Problem to work on: In the data below, the answer is the run of lines from the line containing "Instruction: Click 'değiştir'" through the line containing "Given: Click the 1pm bar in Sales Trend", both included; print it exactly and nothing else.

[[ Dataset content open ]]

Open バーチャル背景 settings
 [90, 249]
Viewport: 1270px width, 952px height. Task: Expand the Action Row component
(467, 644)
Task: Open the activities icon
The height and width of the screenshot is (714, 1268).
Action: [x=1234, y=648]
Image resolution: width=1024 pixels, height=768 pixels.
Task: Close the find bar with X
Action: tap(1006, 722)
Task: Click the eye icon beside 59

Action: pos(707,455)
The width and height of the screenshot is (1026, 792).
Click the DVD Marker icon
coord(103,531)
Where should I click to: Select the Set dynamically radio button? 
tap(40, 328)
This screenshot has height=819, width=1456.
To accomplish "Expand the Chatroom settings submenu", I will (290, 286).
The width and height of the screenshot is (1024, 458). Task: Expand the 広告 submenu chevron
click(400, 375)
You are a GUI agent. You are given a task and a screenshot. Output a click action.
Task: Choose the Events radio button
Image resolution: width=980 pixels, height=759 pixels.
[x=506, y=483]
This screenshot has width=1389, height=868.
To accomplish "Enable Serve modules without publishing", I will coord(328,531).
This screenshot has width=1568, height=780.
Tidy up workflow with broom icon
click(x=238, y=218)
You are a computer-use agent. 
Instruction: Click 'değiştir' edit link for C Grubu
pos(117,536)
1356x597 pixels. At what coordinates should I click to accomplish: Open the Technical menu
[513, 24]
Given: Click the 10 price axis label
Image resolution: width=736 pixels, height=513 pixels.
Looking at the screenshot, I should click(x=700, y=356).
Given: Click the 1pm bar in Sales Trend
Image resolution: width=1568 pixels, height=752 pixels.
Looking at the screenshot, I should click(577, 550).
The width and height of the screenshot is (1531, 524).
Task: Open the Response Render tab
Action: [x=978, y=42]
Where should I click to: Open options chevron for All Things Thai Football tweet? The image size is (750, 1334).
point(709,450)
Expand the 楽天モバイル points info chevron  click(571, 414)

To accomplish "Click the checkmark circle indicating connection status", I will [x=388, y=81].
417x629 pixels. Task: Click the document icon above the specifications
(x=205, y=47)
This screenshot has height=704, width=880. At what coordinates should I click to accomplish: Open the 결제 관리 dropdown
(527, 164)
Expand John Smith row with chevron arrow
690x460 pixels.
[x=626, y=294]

[[ Dataset content closed ]]

Written response:
Instruction: Click 'değiştir' edit link for C Grubu
pos(117,536)
1356x597 pixels. At what coordinates should I click to accomplish: Open the Technical menu
[513, 24]
Given: Click the 10 price axis label
Image resolution: width=736 pixels, height=513 pixels.
Looking at the screenshot, I should click(x=700, y=356).
Given: Click the 1pm bar in Sales Trend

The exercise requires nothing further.